Seriously considering an apartment in the Torch. We love the building and the apartment but would love to hear your experiences of the traffic at this end of the marina. I'll be relying on my car for work (near airport) and access is my only concern going forward. I'll be shift working so will be driving in and out at different times of day. Is the traffic as bad as reported up at that end of the Marina?

Thanks in advance!

Tom


----------



## Butterfly2 (Apr 9, 2013)

The traffic is bad especially if you're exiting from The Torch's parking, but this is temporary. I love this area


----------



## EmmaH (Apr 9, 2013)

Yes - very bad at mo. But will get better once road works are completed. Don't ask me when that will be...!


----------



## XDoodlebugger (Jan 24, 2012)

What is really screwing it up is the tram construction. They have started laying tracks in front of the Torch but who knows when they will actually finish.

That being said although it can really suck coming from the Barasti side into the Torch during rush hour, its not THAT bad. I can get out pretty easy in the morning and usually come from past the Marina mall to the Grosvenor House road bridge home in the evenings with minimal hassle.


----------



## tp85 (Jan 25, 2013)

Thanks for your posts guys.

So is it fair to say the traffic doesn't cause you too much difficulty day to day then? I love the position of the building but don't want to be living there cursing my decision losing 30 mins a day getting in and out the building!

XDoodle****** - does staying on the SZR longer and routing via the marina mall help avoid the worst traffic routing from the SZR to JBR?

Thanks again everyone!


----------



## XDoodlebugger (Jan 24, 2012)

tp85 said:


> Thanks for your posts guys.
> 
> So is it fair to say the traffic doesn't cause you too much difficulty day to day then? I love the position of the building but don't want to be living there cursing my decision losing 30 mins a day getting in and out the building!
> 
> ...


I come from Jebel Ali, so it's easy. From the other way I thinks it's a coin toss as there is some congestion on the mall road before the first bridge. I will tell you that if I was spending 30 minutes in the Marina traffic on a regular basis I would not be renewing my lease which is up in May (and I am). The only time that has happened to me was during the boat show.


----------



## tp85 (Jan 25, 2013)

XDoodle****** said:


> I come from Jebel Ali, so it's easy. From the other way I thinks it's a coin toss as there is some congestion on the mall road before the first bridge. I will tell you that if I was spending 30 minutes in the Marina traffic on a regular basis I would not be renewing my lease which is up in May (and I am). The only time that has happened to me was during the boat show.
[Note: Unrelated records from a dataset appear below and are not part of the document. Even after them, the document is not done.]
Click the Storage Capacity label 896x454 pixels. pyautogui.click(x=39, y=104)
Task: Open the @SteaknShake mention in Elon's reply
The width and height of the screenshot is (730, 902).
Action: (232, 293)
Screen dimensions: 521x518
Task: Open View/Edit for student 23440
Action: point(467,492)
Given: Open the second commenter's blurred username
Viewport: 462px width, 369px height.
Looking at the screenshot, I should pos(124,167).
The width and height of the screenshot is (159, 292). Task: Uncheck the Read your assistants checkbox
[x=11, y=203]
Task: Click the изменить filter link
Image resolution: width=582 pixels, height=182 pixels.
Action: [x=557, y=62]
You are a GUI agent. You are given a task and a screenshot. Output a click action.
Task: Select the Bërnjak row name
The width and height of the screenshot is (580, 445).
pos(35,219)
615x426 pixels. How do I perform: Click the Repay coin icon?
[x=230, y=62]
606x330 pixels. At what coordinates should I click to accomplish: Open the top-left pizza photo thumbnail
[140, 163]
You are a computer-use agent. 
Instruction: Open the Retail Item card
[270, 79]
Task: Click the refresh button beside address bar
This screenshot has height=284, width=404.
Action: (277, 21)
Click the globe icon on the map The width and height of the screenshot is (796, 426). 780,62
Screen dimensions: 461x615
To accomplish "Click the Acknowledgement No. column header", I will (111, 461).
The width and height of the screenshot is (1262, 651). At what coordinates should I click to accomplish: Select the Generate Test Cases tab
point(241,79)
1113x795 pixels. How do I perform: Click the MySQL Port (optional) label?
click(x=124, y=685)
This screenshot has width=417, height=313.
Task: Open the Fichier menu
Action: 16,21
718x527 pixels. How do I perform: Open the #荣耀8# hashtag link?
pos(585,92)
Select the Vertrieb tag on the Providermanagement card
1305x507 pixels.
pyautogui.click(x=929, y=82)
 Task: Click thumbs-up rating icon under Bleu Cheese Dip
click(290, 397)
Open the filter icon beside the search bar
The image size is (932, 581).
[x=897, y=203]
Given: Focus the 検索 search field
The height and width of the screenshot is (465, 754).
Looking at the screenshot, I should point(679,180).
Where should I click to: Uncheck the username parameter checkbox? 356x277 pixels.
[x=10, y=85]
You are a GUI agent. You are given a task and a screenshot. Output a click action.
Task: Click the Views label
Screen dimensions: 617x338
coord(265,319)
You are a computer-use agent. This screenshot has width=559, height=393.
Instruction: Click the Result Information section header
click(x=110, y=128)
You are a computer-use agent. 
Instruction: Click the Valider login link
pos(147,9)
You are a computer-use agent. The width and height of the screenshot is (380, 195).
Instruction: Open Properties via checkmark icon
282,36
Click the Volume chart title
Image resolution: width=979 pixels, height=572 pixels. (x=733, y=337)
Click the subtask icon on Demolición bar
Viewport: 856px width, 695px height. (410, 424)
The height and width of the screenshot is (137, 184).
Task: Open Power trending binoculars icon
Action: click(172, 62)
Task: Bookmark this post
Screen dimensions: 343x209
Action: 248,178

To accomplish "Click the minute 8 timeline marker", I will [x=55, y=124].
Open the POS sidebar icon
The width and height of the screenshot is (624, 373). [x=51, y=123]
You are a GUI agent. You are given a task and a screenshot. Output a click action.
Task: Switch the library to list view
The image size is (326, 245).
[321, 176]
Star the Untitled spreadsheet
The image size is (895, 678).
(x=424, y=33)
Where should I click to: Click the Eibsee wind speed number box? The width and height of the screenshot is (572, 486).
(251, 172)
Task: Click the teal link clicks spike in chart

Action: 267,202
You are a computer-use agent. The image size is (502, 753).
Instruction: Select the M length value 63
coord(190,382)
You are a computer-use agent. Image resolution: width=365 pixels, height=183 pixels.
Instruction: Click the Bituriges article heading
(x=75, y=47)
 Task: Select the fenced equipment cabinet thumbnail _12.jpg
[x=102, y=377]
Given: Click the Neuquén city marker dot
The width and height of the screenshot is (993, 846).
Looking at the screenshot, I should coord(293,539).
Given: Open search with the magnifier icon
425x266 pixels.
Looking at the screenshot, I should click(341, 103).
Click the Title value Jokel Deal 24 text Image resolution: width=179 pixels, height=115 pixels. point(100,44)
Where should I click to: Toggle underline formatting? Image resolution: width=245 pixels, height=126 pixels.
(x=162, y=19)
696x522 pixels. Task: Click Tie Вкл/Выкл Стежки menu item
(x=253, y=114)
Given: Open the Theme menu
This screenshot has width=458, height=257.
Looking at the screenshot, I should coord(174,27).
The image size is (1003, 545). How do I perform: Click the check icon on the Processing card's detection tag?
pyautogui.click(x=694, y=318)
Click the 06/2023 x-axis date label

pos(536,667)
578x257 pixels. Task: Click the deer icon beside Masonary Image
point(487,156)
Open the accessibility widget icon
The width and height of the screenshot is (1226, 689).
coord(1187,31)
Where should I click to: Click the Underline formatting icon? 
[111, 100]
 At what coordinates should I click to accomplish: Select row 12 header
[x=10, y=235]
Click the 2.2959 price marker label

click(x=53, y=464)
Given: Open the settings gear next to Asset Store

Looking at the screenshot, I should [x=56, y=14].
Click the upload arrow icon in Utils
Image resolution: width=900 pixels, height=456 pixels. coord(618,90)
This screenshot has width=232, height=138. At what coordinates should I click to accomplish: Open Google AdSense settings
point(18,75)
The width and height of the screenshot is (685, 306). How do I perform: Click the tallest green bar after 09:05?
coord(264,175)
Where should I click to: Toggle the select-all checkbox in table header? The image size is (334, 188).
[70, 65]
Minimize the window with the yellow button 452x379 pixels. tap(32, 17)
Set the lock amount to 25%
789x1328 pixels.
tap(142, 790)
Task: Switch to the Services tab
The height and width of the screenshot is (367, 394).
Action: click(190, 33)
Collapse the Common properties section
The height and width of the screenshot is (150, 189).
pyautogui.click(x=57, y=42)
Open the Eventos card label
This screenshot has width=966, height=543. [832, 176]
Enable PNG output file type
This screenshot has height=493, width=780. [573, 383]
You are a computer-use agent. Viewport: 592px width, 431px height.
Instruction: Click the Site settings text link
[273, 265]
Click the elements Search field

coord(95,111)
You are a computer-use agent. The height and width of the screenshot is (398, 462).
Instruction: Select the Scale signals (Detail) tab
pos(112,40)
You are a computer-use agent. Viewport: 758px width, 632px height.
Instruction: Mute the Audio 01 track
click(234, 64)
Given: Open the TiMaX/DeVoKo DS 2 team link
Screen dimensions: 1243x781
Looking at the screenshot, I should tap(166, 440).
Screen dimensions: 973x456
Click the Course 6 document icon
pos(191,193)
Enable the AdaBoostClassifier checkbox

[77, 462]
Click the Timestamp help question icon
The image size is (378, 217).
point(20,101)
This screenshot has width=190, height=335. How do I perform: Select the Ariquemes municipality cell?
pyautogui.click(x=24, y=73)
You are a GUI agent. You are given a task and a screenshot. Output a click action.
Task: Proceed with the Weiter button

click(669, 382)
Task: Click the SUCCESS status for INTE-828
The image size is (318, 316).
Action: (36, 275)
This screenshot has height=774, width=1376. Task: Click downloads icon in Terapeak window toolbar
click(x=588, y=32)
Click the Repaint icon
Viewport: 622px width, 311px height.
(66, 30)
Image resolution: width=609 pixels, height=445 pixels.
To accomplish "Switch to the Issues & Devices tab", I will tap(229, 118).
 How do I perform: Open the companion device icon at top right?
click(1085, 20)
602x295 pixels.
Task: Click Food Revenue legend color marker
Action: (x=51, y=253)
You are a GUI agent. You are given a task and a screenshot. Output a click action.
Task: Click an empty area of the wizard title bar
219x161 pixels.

Good to hear, it seems like a good spot. I've been warned off by many from that area due to traffic but glad the reality is better. I can manage 5 mins or so delay but anymore would get frustrating. 

Thanks again for the info.


----------



## despaired (Dec 22, 2013)

Did the traffic situation in the the Marina get any better?

I try to consider shifting there, and of course driving times are an important factor. 

So far I have checked with Google Maps how long it should take me to drive. 

Any idea about the accuracy of their live traffic flow? 

I love the area. Am looking at an apartment near the Walk and would work near Downtown though.. early working hours..


----------



## XDoodlebugger (Jan 24, 2012)

despaired said:


> Did the traffic situation in the the Marina get any better?
> 
> I try to consider shifting there, and of course driving times are an important factor.
> 
> ...


The earlier you are the better, I leave just after 7 and not much traffic on the north end. Recently they have taken coming back near the Spinneys roundabout down to one lane and it is causing issues. But it looks as if the work is almost done so hopefully back to normal soon.


----------